18. Epidemiology of EBV in the world in dynamics is currently absent in the manuscript but may permit to compare EBV infection risks and the need for vaccines (including both development, production and medical requirements) thus to find the answer. We appreciate the referee's concerns and acknowledge the significance of the epidemiological aspect of the infection. However, it is essential to note that the manuscript's focus does not encompass this topic. As evident from the extensive revisions made, we have eliminated elements deemed superfluous in accordance with the feedback from various reviewers. Therefore, the discussion of the epidemiological aspect is currently considered non-essential.
19. Conclusion is highly desirable. WHO strongly recommend etiotropic therapy. Natural products are polyfunctional and unspecific with possible allergic complications.

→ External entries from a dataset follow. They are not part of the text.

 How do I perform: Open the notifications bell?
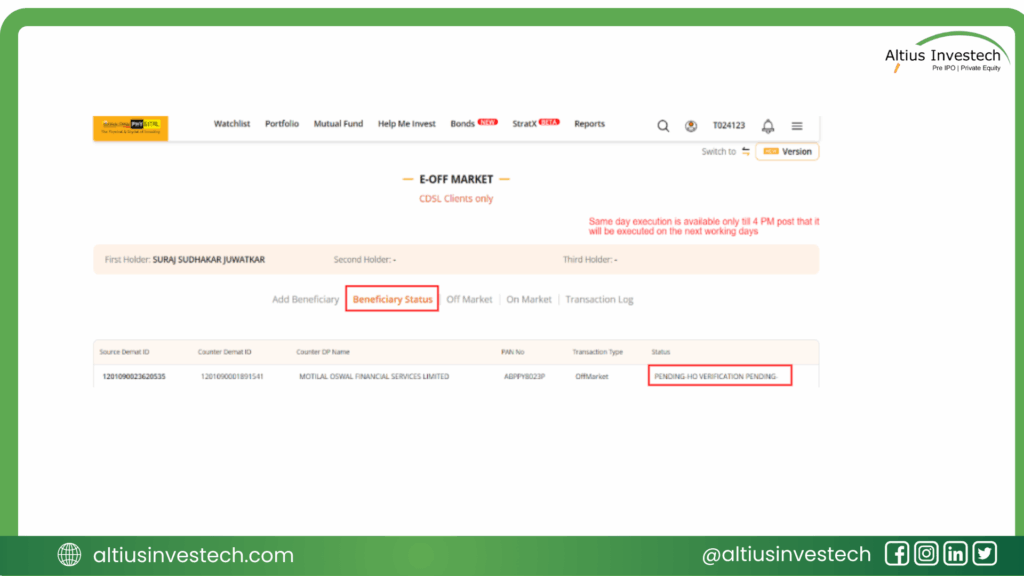pyautogui.click(x=768, y=126)
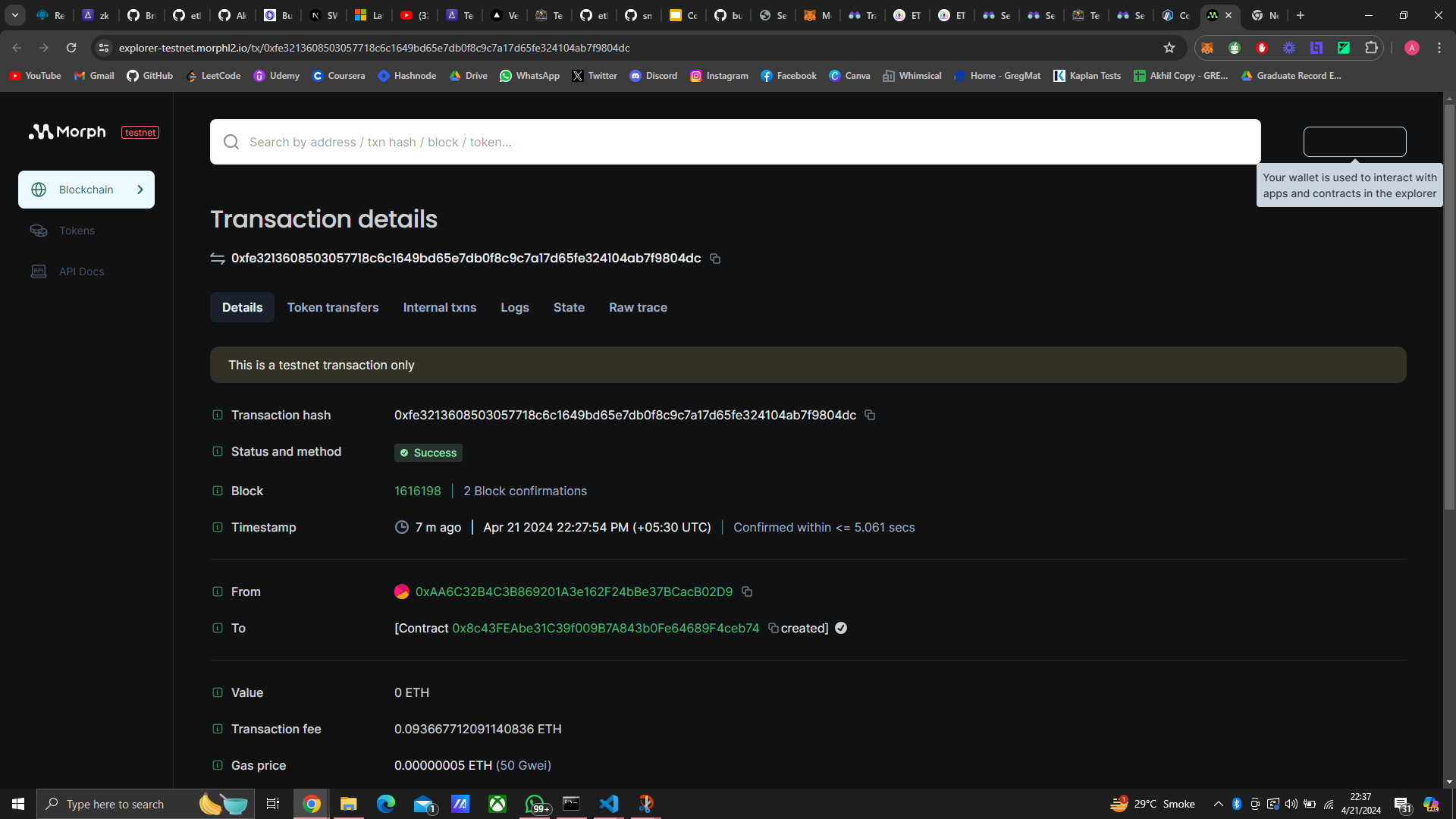Click the block number 1616198 link
The height and width of the screenshot is (819, 1456).
(416, 491)

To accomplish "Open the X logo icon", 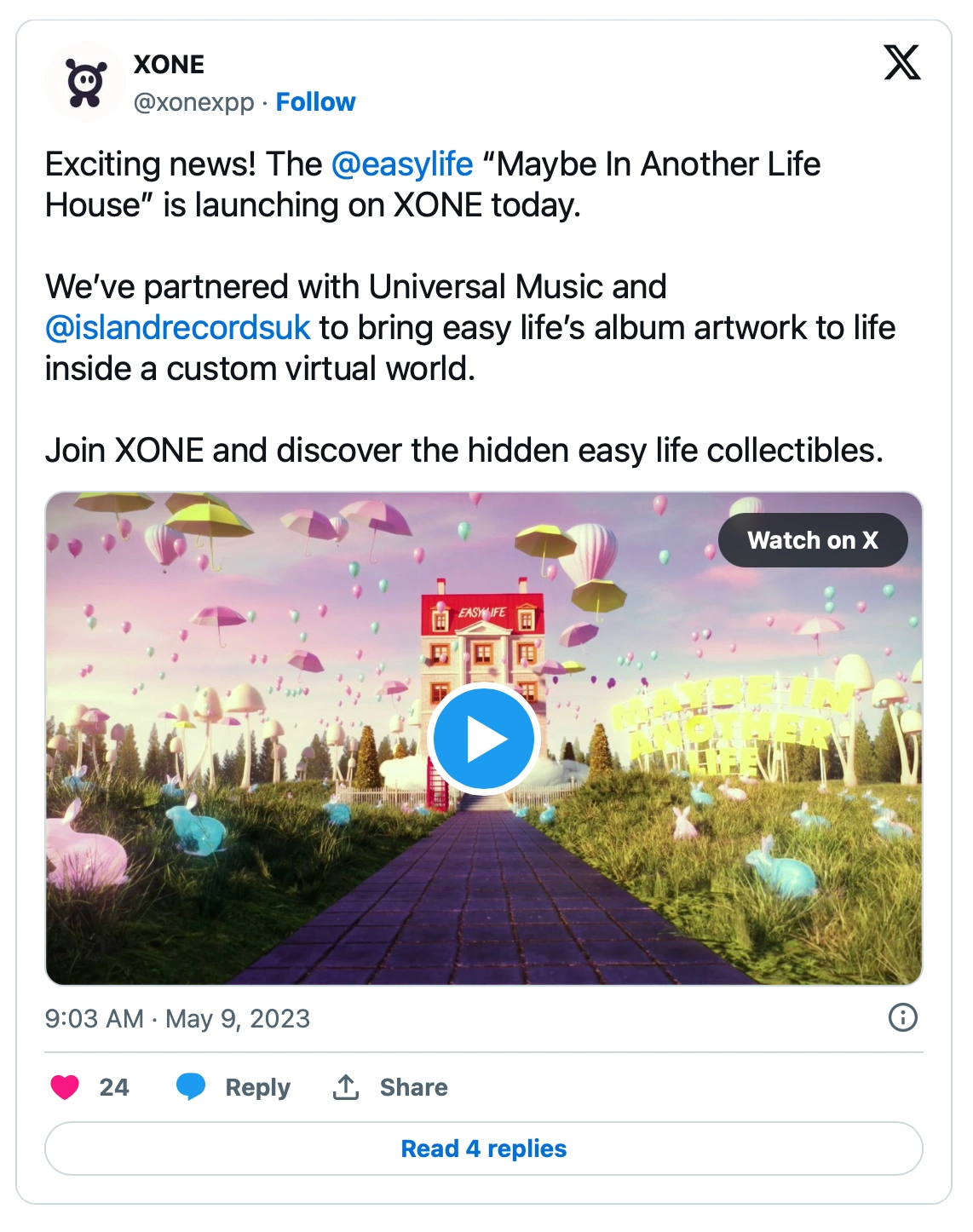I will pyautogui.click(x=902, y=63).
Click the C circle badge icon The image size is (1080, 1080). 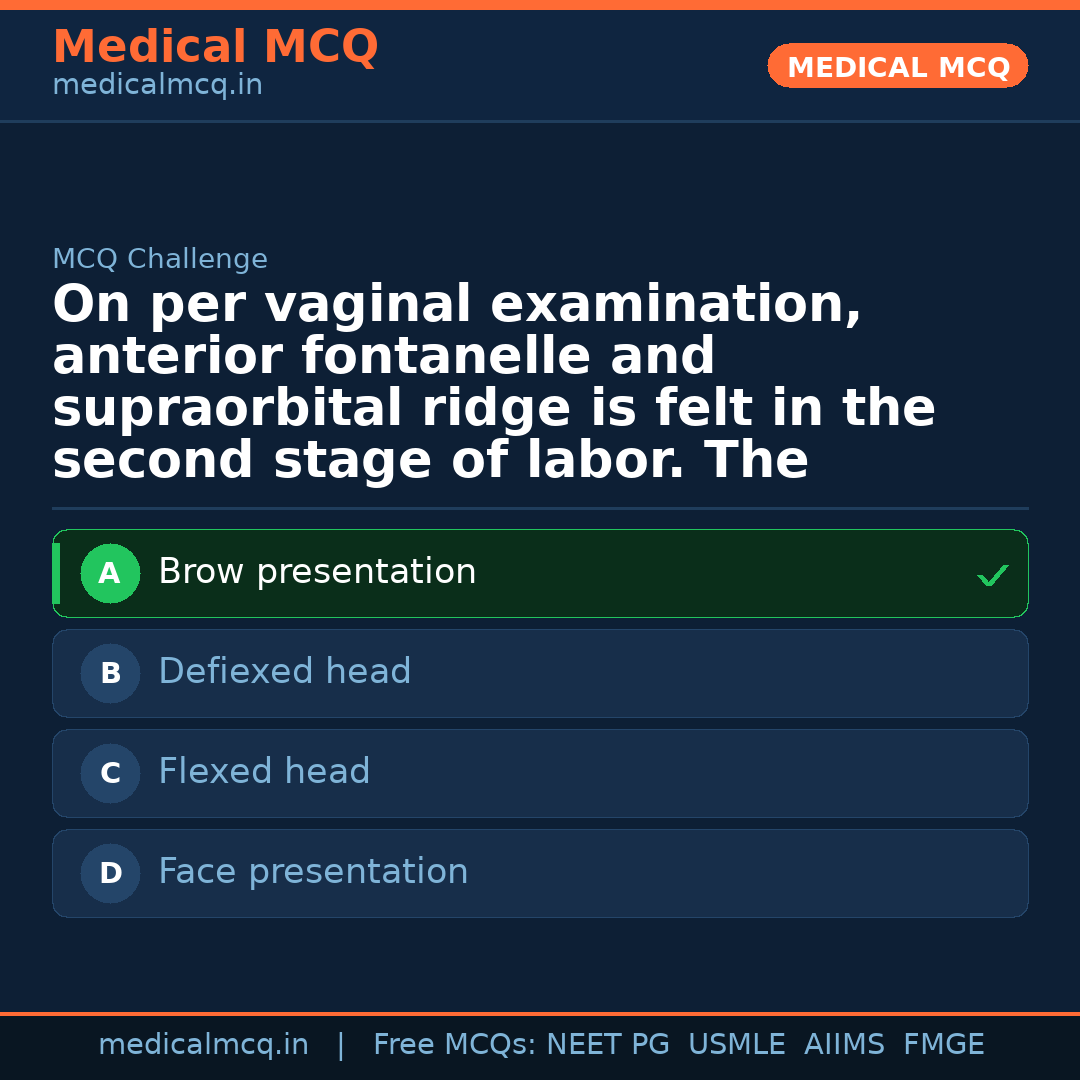pyautogui.click(x=110, y=773)
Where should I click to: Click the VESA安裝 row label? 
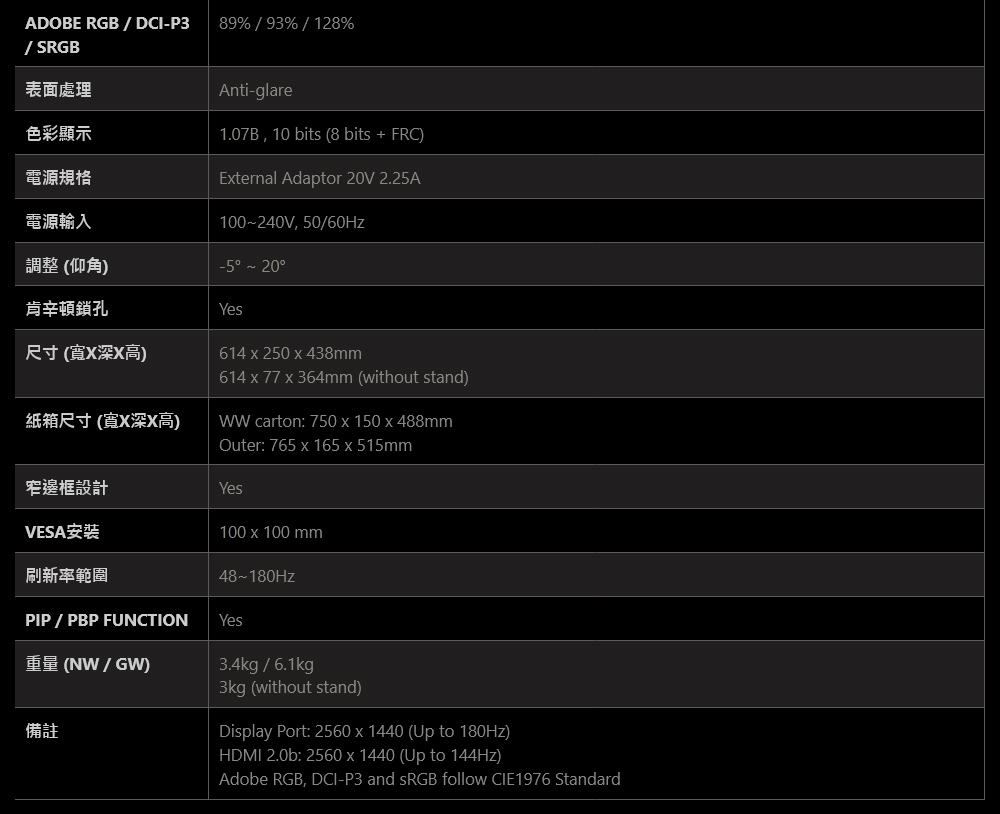[62, 532]
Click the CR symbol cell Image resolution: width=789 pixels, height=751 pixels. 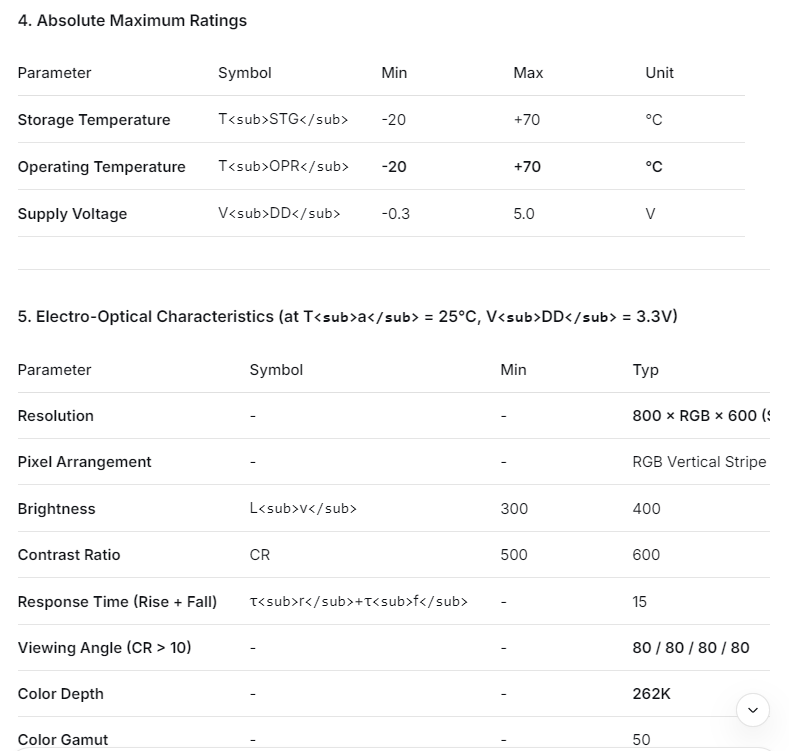pos(260,555)
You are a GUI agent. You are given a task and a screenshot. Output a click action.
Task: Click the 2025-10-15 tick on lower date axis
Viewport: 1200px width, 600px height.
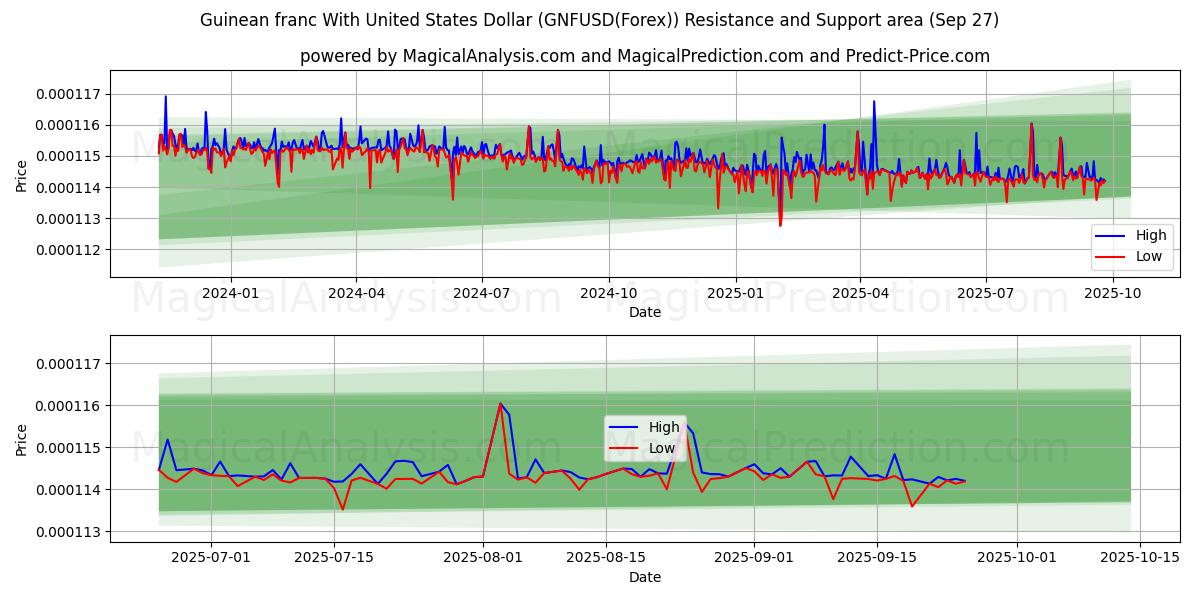coord(1139,559)
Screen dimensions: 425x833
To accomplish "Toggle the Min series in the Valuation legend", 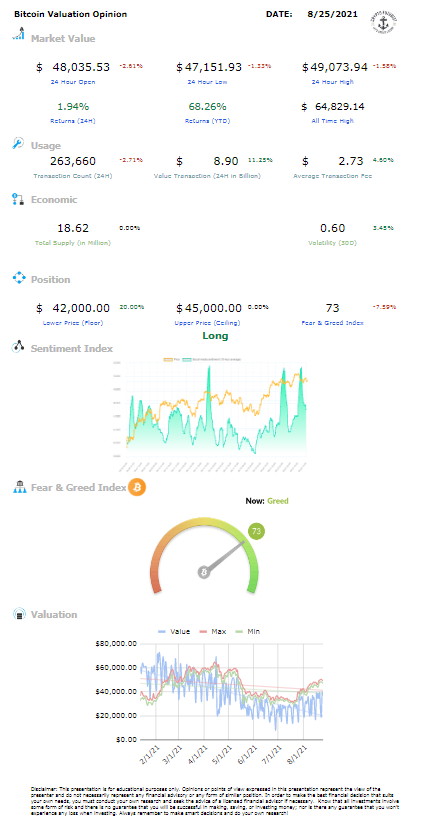I will pyautogui.click(x=249, y=631).
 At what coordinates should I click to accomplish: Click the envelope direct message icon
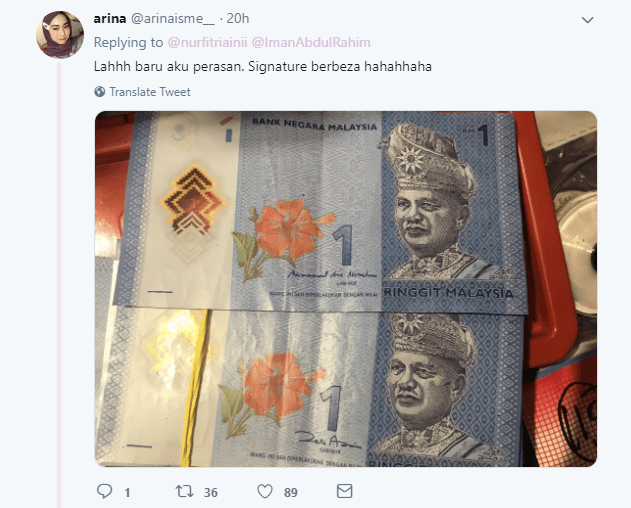pos(344,491)
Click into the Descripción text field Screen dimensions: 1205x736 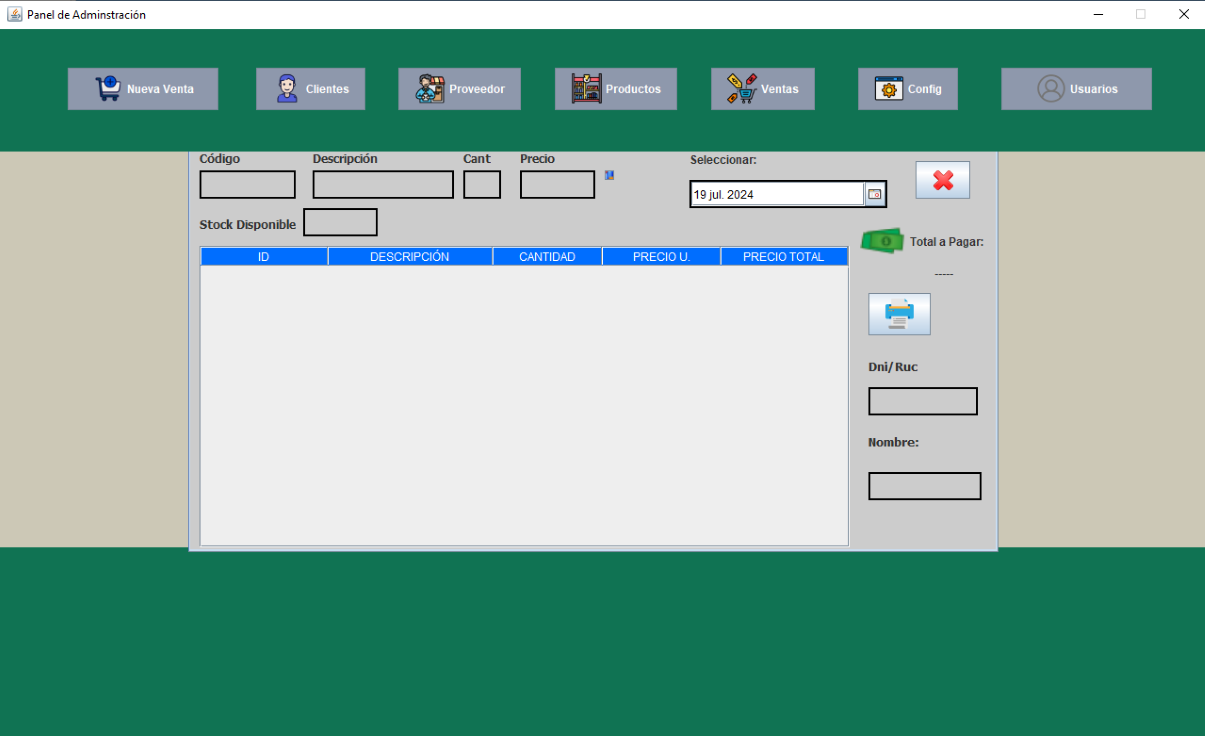[x=383, y=185]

We understand the reviewer concerns. We recognize the importance of antiviral drugs and monoclonal antibodies targeting EBV directly. However, as we wrote in the “conclusion section”, the current range of etiotropic drugs for EBV is limited, and some are repurposed from treatments for other viral diseases. In addition to the ongoing search for etiotropic therapy, there is a crucial need to discover new, potent, and safe antiviral agents that target both viral particles and the cellular response to viral infection. The therapeutic application of natural compounds in treating various diseases has ancient roots and many formulations continue to be used as supportive medicines. This study sheds light on the most active molecules, discussing their efficacy in inhibiting EBV by influencing various molecular aspects of viral infection. Nevertheless, considering the extensive history of many of the mentioned natural compounds used as dietary supplements and their low likelihood of causing side effects, some of these phytoconstituents could serve as effective supplements to standard chemotherapy.

 

20. Abbreviation list should be included in the manuscript. We thank the reviewer for the suggestion. We added a list of abbreviations as reported in the manuscript.

 

21. Scientific terms must be used properly. We thank the reviewer for the observation and we trust that the extensive editing has enhanced the paper's readability.

 

22. Moderate editing of English language is recommended. We express our appreciation to the reviewer for his valuable suggestion. The manuscript underwent meticulous analysis by a skilled linguist, whom we included as an author in the manuscript, and we trust that the extensive editing has enhanced the paper's readability.

Round 2

Reviewer 2 Report

Comments and Suggestions for Authors

A great improvement from the previous version.

Articles is acceptable for publication.